Even before the crisis and the bailouts, many financial-industry high-fliers made fortunes through activities that were worthless if not destructive from a social point of view.

[Recent examples include high-frequency trading and Andrew Hall’s multi-billion dollar oil speculation.]

Just to be clear: financial speculation can serve a useful purpose. It’s good, for example, that futures markets provide an incentive to stockpile heating oil before the weather gets cold and stockpile gasoline ahead of the summer driving season.

But speculation based on information not available to the public at large is a very different matter. As the U.C.L.A. economist Jack Hirshleifer showed back in 1971, such speculation often combines “private profitability” with “social uselessness.”….As the great Stanford economist Kenneth Arrow put it in 1973, speculation based on private information imposes a “double social loss”: it uses up resources and undermines markets.

Now, you might be tempted to dismiss destructive speculation as a minor issue — and 30 years ago you would have been right. Since then, however, high finance — securities and commodity trading, as opposed to run-of-the-mill banking — has become a vastly more important part of our economy, increasing its share of G.D.P. by a factor of six.

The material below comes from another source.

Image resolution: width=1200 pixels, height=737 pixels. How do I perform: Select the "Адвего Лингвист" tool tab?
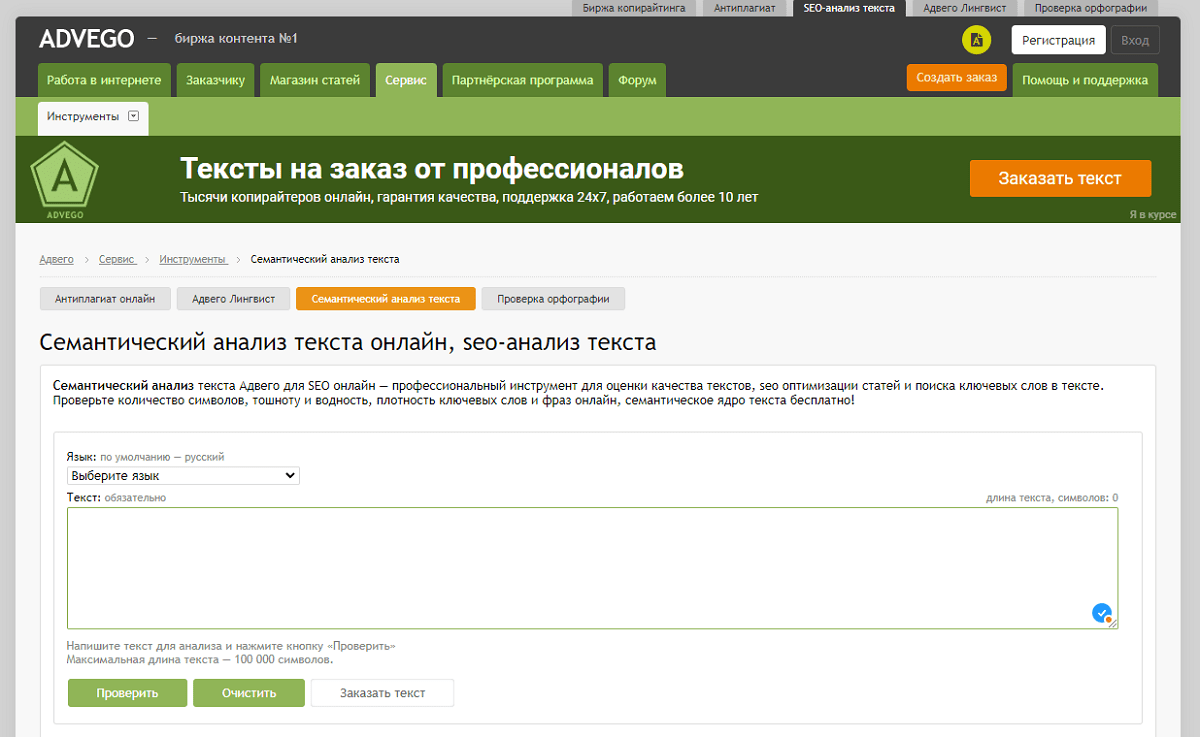point(233,298)
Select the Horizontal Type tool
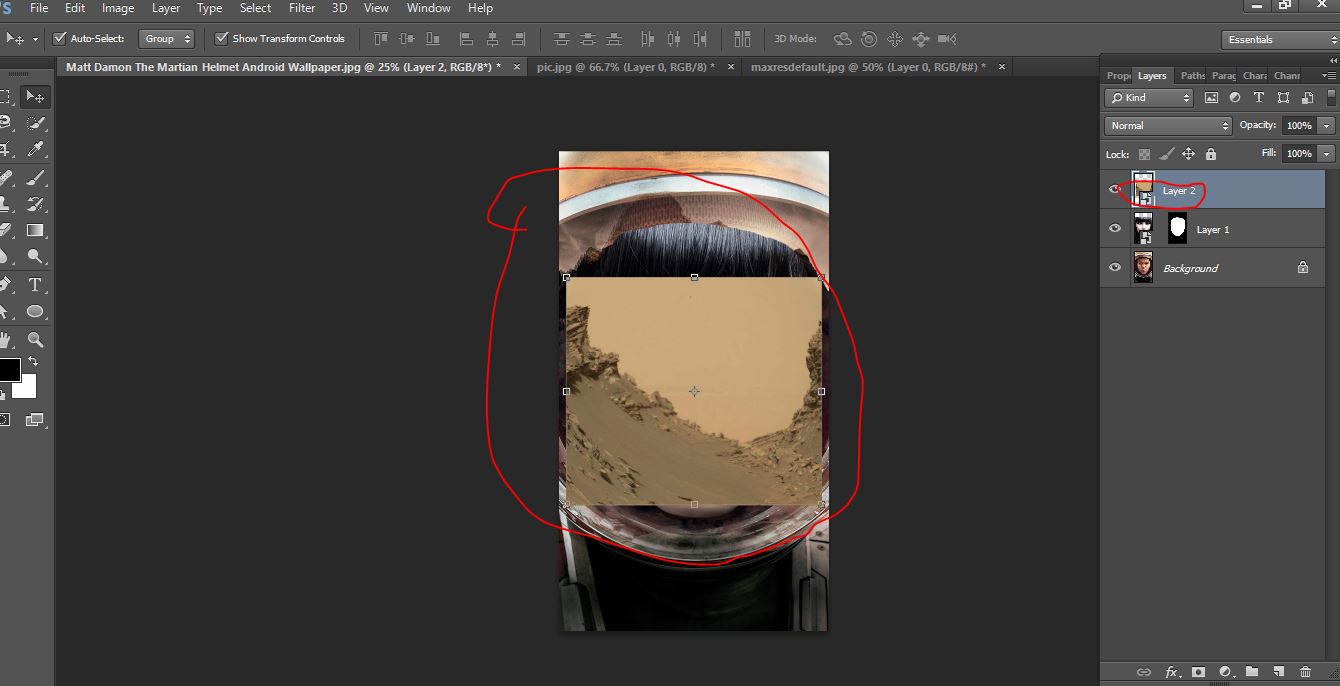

And soaring incomes in the financial industry have played a large role in sharply rising income inequality.

So what’s to be done?  Krugman ran out of room before he could make any suggestions other than taxing high incomes, and I’m not sure that’s really all that useful anyway.  There’s a more basic problem here that has to do with financial transparency, the rise of derivatives, widespread abuse of leverage, and the basic profitability of the financial sector.  It’s getting late and I don’t feel like speculating on that right now, but one way or another, that’s where we ought to apply our energies.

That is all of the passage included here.